The thing with the umask: I wonder why so many people start screaming at this right now. xinetd has been doing this for ages now, and all of a sudden everybody gets load about it. To me it seems that nobody has seen a negative impact of this since basically all started daemons set their umask on their own (which is the right thing to do), or a shell as a final result from starting a service sets its umask in /etc/profile.

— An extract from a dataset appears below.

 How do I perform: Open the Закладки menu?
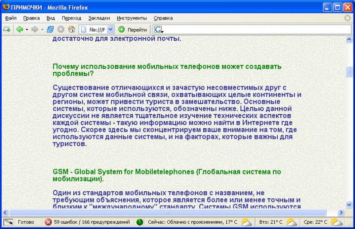tap(99, 18)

Well, there are two reasons, and a patch. :-) The actual problem is that xinetd documentation doesn't mention that xinetd kills the umask. I'll report that separately to the xinetd mailing list again so they can fix their man page or their init.c or both. The Mandrake patch (it's the umask part of the patch I sent) changes the umask to 022, but removing the umask call from xinetd/init.c might also be a fix in the SuSE Linux environment, but I did not test that. You choose the one that fits. Either enforce 022 in xinetd or just have it inherit the umask.
I guess with the two instead of one problem fixed, an update package is justified. We will mention it in a section 2) of one of the next security announcements, but, honestly, it's not really worth an own announcement. And it is not marked "urgent", ok?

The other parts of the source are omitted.